Verónica no está, no llega, se demora. Su ausencia -como presencia invisible, pero constante- da paso a que el libro exista. Desde un principio estamos advertidos: la historia se acaba cuando Julián, su pareja, sepa que ella no llegará o cuando ella por obra del azar decida volver.
Con este argumento el chileno Alejandro Zambra construye su segunda novela: “La vida privada de los árboles”. La historia en el texto ocurre en una sola noche, mientras Julián le cuenta una serie de narraciones a Daniela, la pequeña hija de Verónica, para que ésta concilie por fin el sueño. El conjunto de historias le dan título al libro. Estos pequeños cuentos, protagonizados por un álamo y un baobab, sirven de excusa y telón de fondo para que Julián recuerde su pasado, sus escasas -pero reveladoras- memorias de infancia, e improvise o imagine la posibilidad de algún futuro.
Con una compleja y extraña sencillez el libro nos muestra pequeños pedazos de vidas medianas, que pasan sin más, que esperan, que no desean nada, ni siquiera ser personajes, pero que irremediablemente terminan siéndolo. Utilizando un lenguaje comprimido, eficaz y multiplicador, la novela es casi un mosaico, una colección de historias que se rozan imperceptiblemente guiadas por hilos muy finos. La prosa de Zambra recuerda a la que en su momento utilizara el peruano Julio Ramón Ribeyro. Es sencilla, directa, y no por eso prescinde de un dejo poético. El libro parece ser eso; el eco inacabable de un poema, fallido, como todo intento literario. Contrario, por ejemplo, a un libro como “El extranjero” de Camus, en donde el pasado y futuro poco importan, en este texto se da una cuestión inversa. El pasado late sí, con su montón de imágenes quebradizas, pero junto a la inminencia del porvenir, el presente queda en vilo. Todo es un antes y la probabilidad de un después. La ausencia misteriosa de Verónica, quien se supone esté en una clase de dibujo, su ya extinta y corrompida relación con Karla, provocan en la vida de Julián la imposibilidad de un presente, lo dejan hueco, obscuramente falto de sentido.

* _CONSIGNA A_
Responde según la reseña:
(i) ¿A quién le cuenta Julián las historias durante la noche?
(ii) ¿Qué árboles protagonizan esos pequeños cuentos?
(iii) ¿Dónde se supone que está Verónica?
* _CONSIGNA B_
Copia sin cambios el pasaje de la reseña que va desde «Verónica no está, no» hasta «de algún futuro.».

* _DATOS GUARDADOS_
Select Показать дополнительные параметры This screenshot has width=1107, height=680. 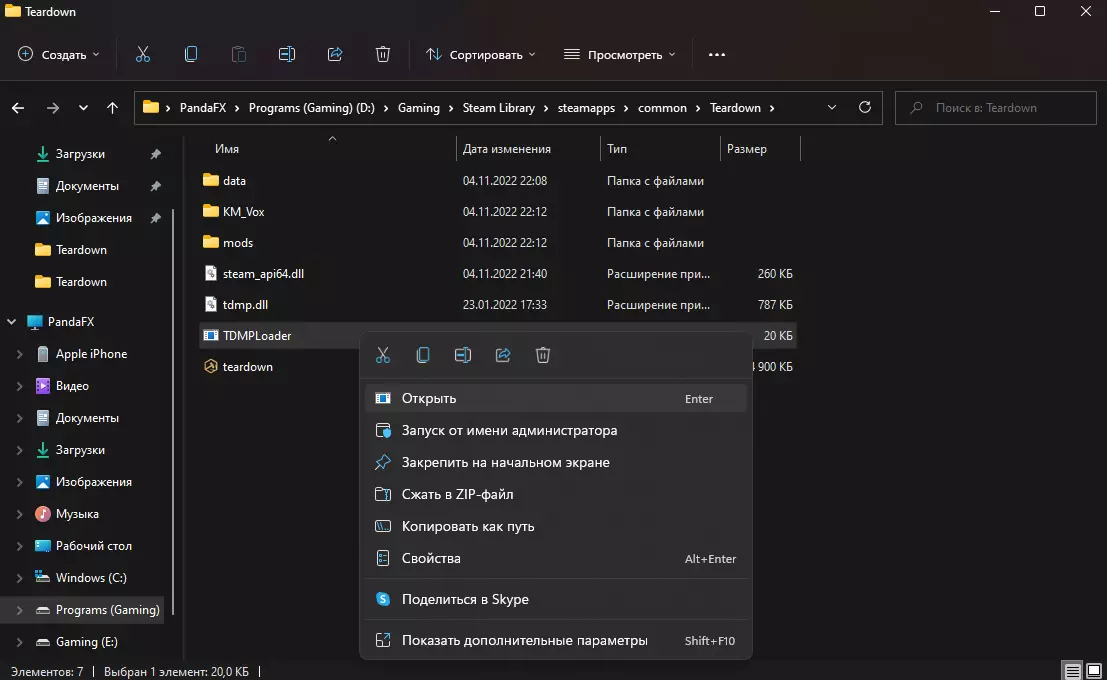coord(524,640)
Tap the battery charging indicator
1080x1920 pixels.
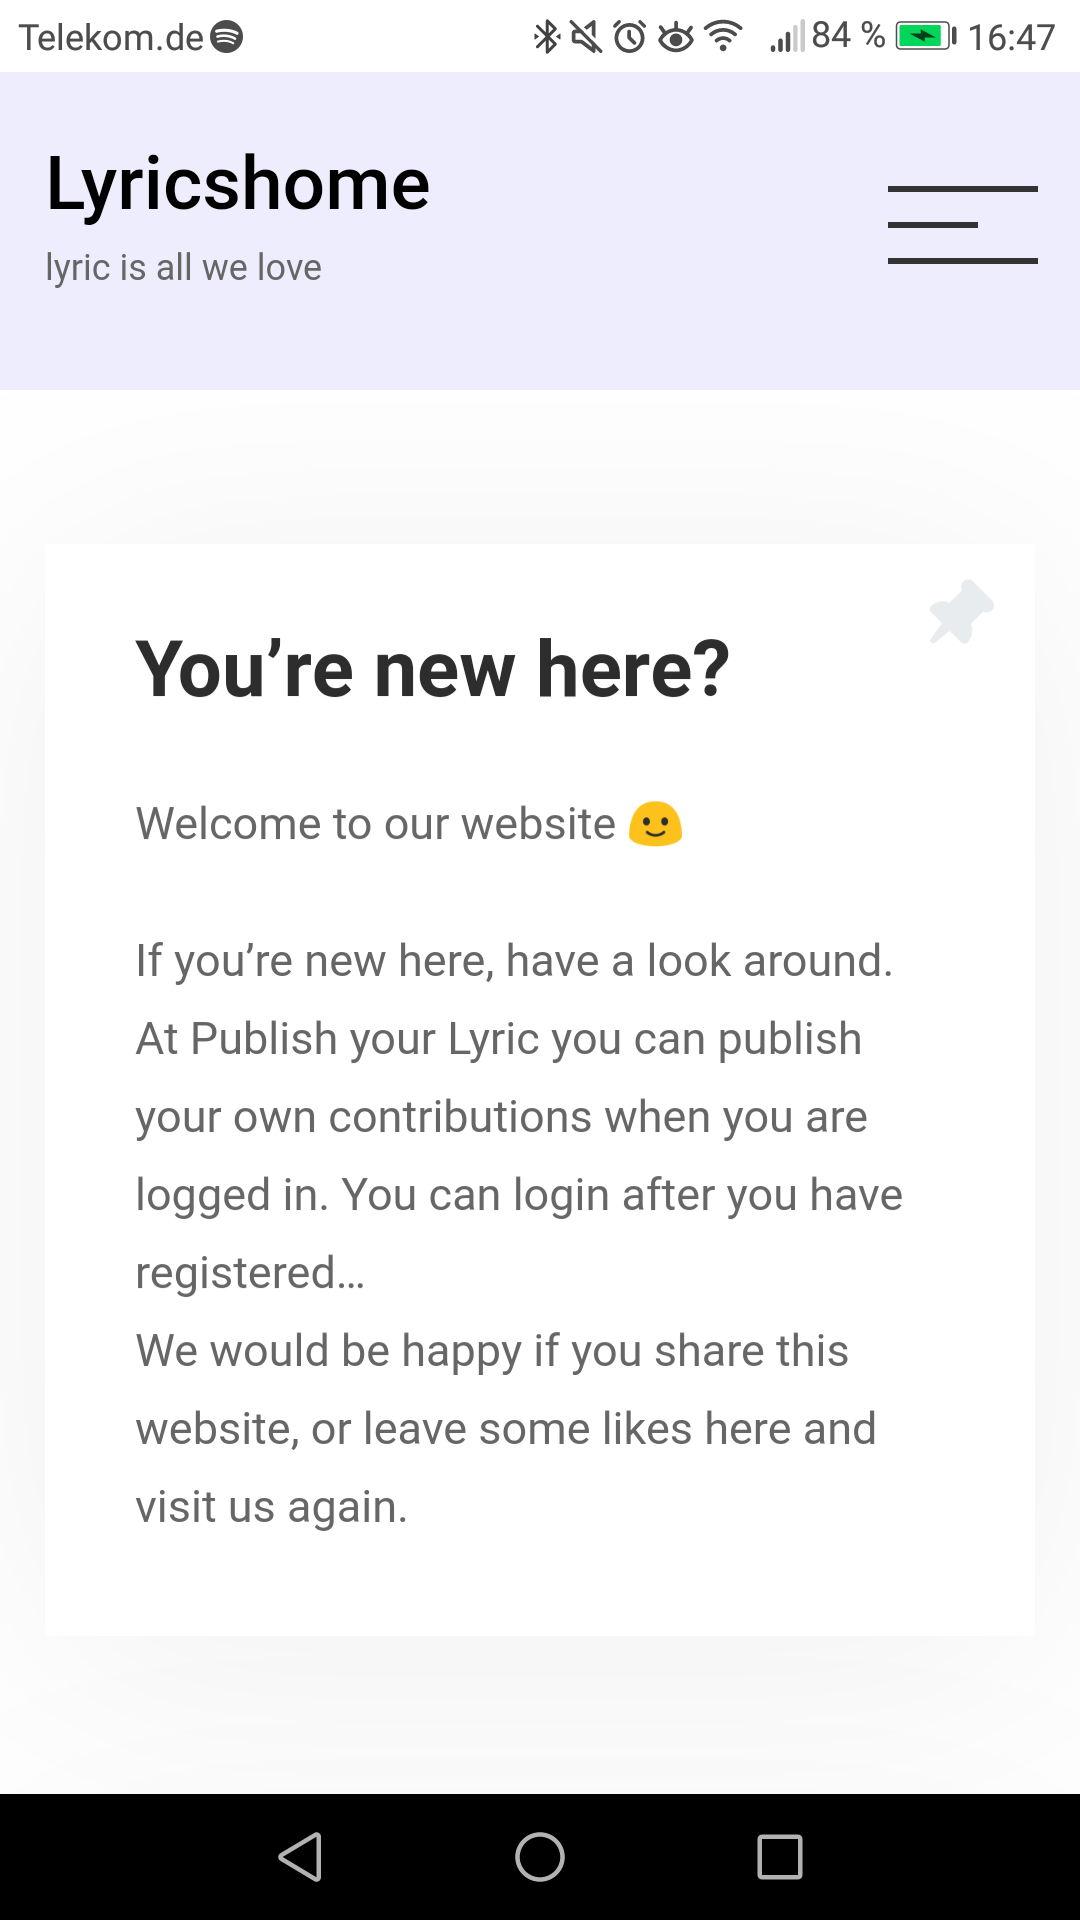click(x=926, y=37)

* _ESPACIO DE RESPUESTA A_
(i) A Daniela, la pequeña hija de Verónica.
(ii) Un álamo y un baobab.
(iii) En una clase de dibujo.

* _ESPACIO DE RESPUESTA B_
Verónica no está, no llega, se demora. Su ausencia -como presencia invisible, pero constante- da paso a que el libro exista. Desde un principio estamos advertidos: la historia se acaba cuando Julián, su pareja, sepa que ella no llegará o cuando ella por obra del azar decida volver.
Con este argumento el chileno Alejandro Zambra construye su segunda novela: “La vida privada de los árboles”. La historia en el texto ocurre en una sola noche, mientras Julián le cuenta una serie de narraciones a Daniela, la pequeña hija de Verónica, para que ésta concilie por fin el sueño. El conjunto de historias le dan título al libro. Estos pequeños cuentos, protagonizados por un álamo y un baobab, sirven de excusa y telón de fondo para que Julián recuerde su pasado, sus escasas -pero reveladoras- memorias de infancia, e improvise o imagine la posibilidad de algún futuro.